* [BRIEF]:
Beginning at the line that contains "Open the TradingView tab", repeat each line exactly through the last one of the records below, and leave out the pictures.

* [RECORDS PROVIDED]:
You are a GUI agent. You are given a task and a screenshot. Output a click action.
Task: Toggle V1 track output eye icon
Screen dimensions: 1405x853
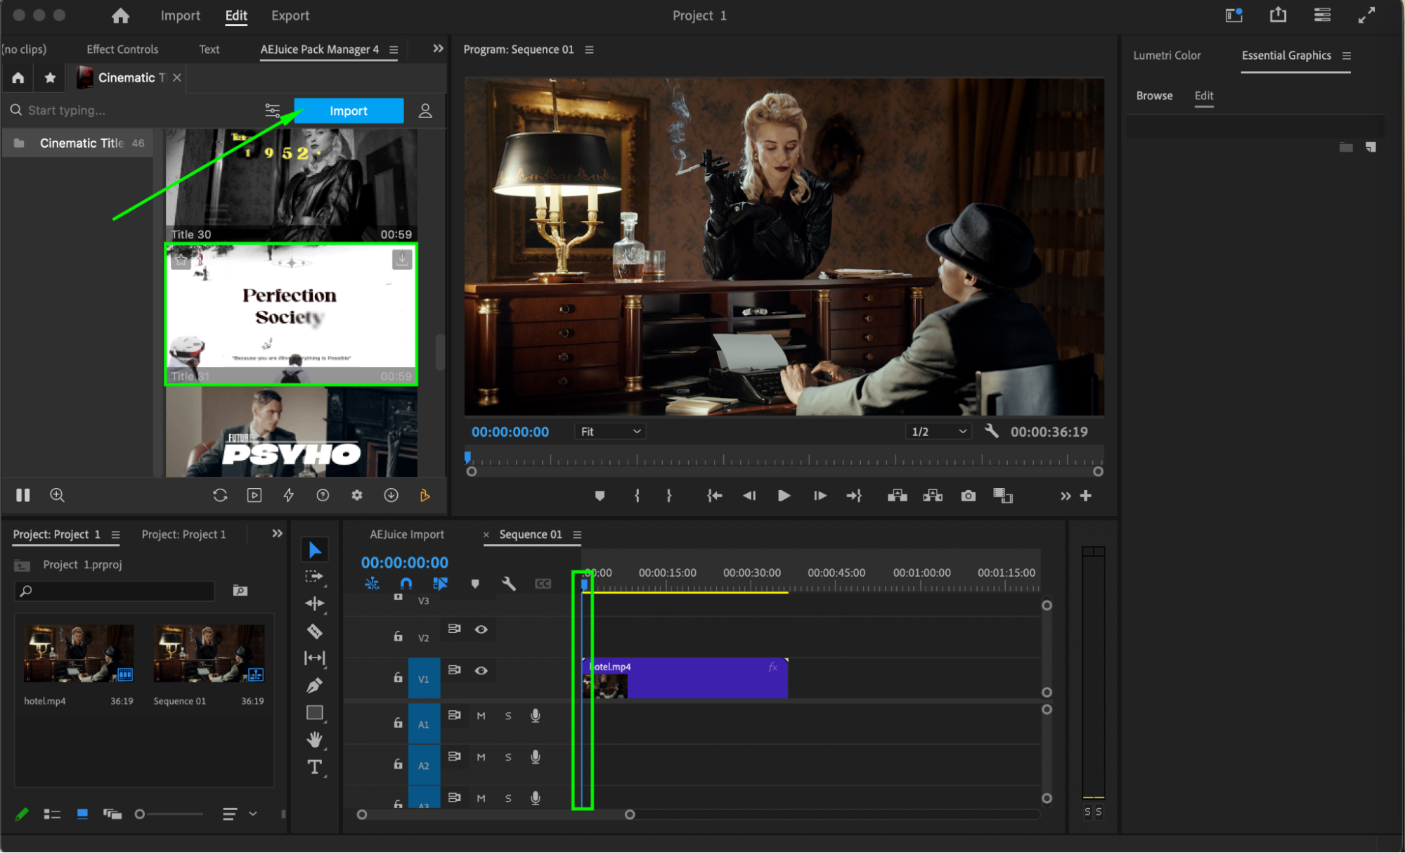pyautogui.click(x=481, y=671)
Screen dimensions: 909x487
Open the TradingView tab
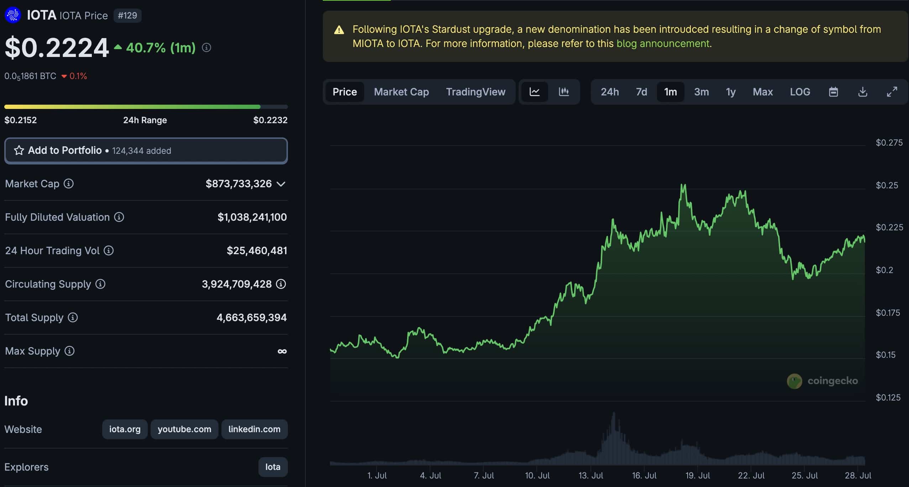click(476, 92)
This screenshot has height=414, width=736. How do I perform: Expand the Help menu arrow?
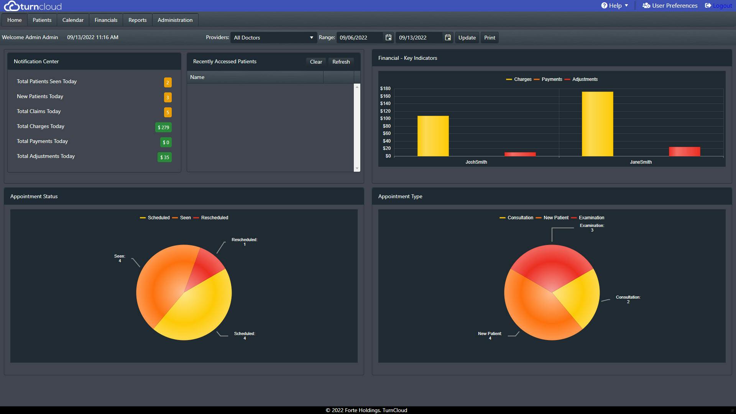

* [SOLUTION FOR THIS PROBLEM]:
Open the TradingView tab
click(476, 92)
This screenshot has height=414, width=736. How do I perform: Expand the Help menu arrow?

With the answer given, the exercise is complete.